The overlooked difference between the 2023 and 2025 schedules is that the team most like 2023 Missouri, the lone surprise loss that season, a Tigers team that thrashed the Vols in Columbia, is 2025 Oklahoma. Only, this season, the Sooners travel to Knoxville, and Heupel has lost exactly one game inside Neyland Stadium since the start of the 2022 college football season. Only Smart’s Bulldogs in November of 2023 have been able to topple Heupel in Knoxville over the last three seasons. Before Iamaleava’s departure, the Vols were favored by 5.5 points against the Sooners in Knoxville this fall. Yes, a lot can change between now and then and it already has with Iamaleava out of the picture. I would still be surprised to see Tennessee not favored in that ball game once we get there in November. What has not changed is that Heupel’s teams in the past at Tennessee have usually outperformed their preseason projections. Even with a below-average passing game the last two seasons the Vols have won 19 games and made the CFP once. Every single season under defensive coordinator Tim Banks, Tennessee’s defense has risen in the rankings in defensive points allowed nationally. The Vols return eight starters from that vaunted defense a season ago. Heupel’s teams have rushed for an average of 5.0 YPC every single season he has been at Tennessee. Tennessee was shut out in the first half for nearly a month straight last fall and made the CFP and won double-digit games anyway. For a QB Guru, Heupel has, ironically, and impressively, created a program floor that is essentially QB-proof.

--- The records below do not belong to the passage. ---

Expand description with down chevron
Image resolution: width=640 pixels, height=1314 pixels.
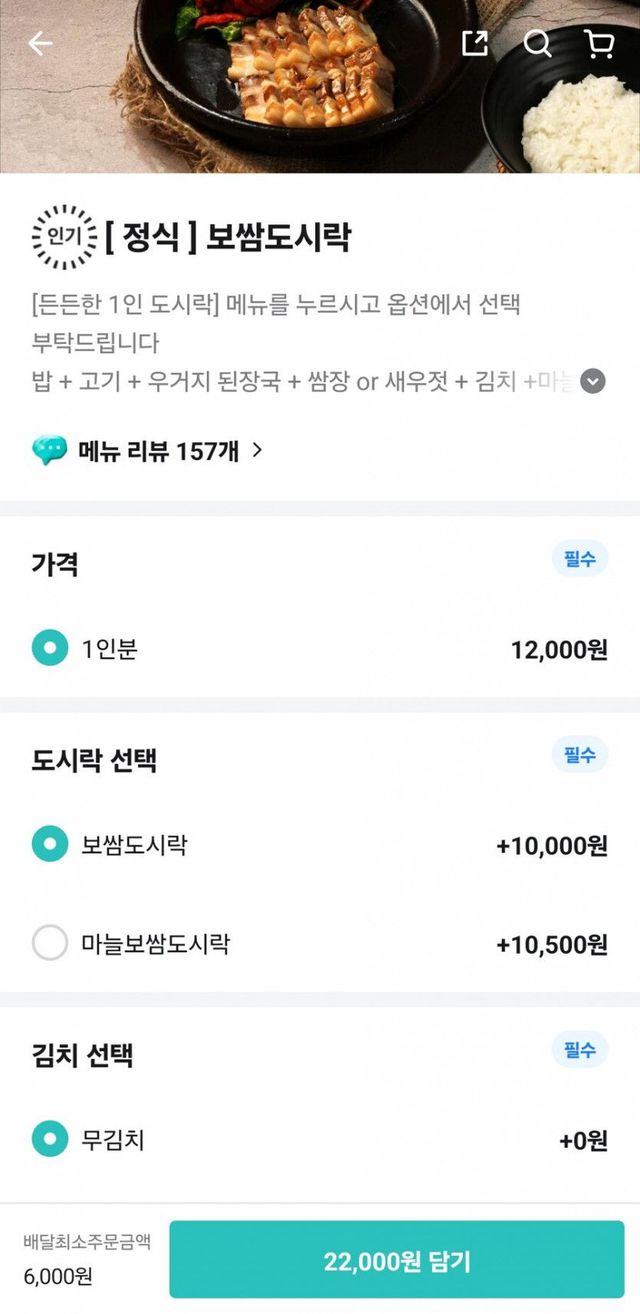coord(593,381)
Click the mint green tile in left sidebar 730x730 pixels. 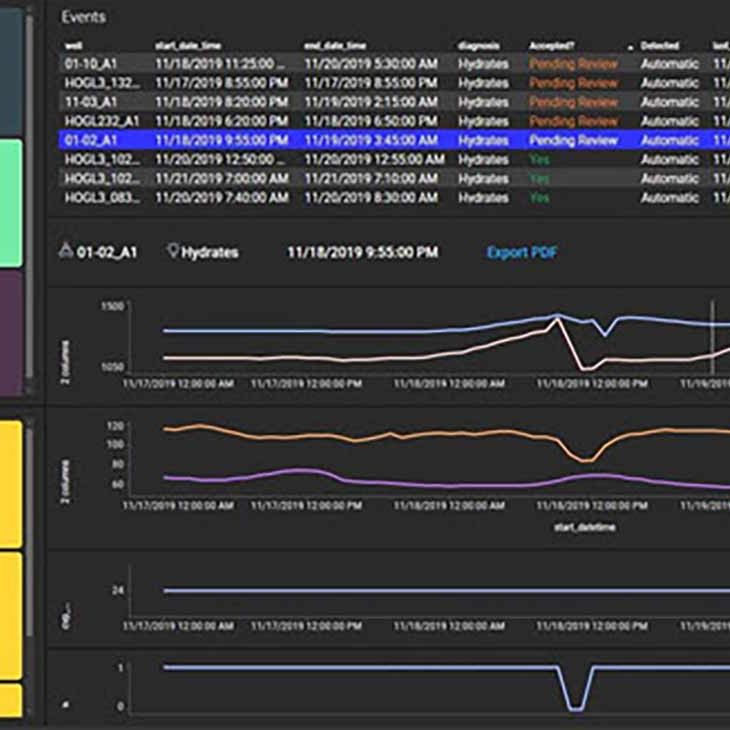11,202
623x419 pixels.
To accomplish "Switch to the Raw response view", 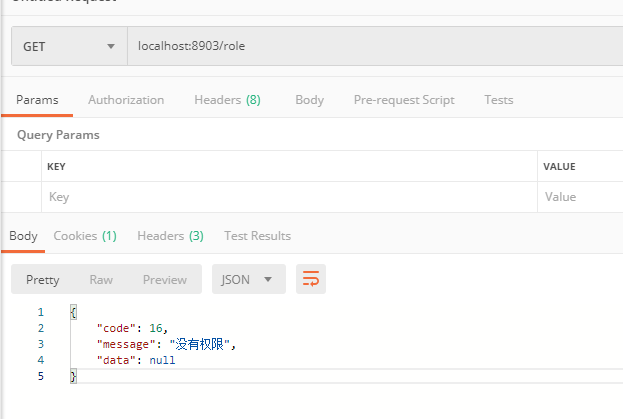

Could all of Florida, South Carolina, Oklahoma, and Texas A&M be better than Tennessee in 2025? Sure, but it’s unlikely. Heupel has earned the benefit of the doubt when you examine his first four seasons in Knoxville. He’s won games with suspect play at the quarterback position for half of his tenure on Rocky Top, and the Vols were a game away from winning double-digit games in both seasons. There might still be questions about Heupel’s ceiling at Tennessee, but to see his floor questioned so much heading into Year 5 is quite silly, and I suspect something that lots of folks look back on this time next year and wonder why they overthought and undervalued the Vols and Heupel yet again.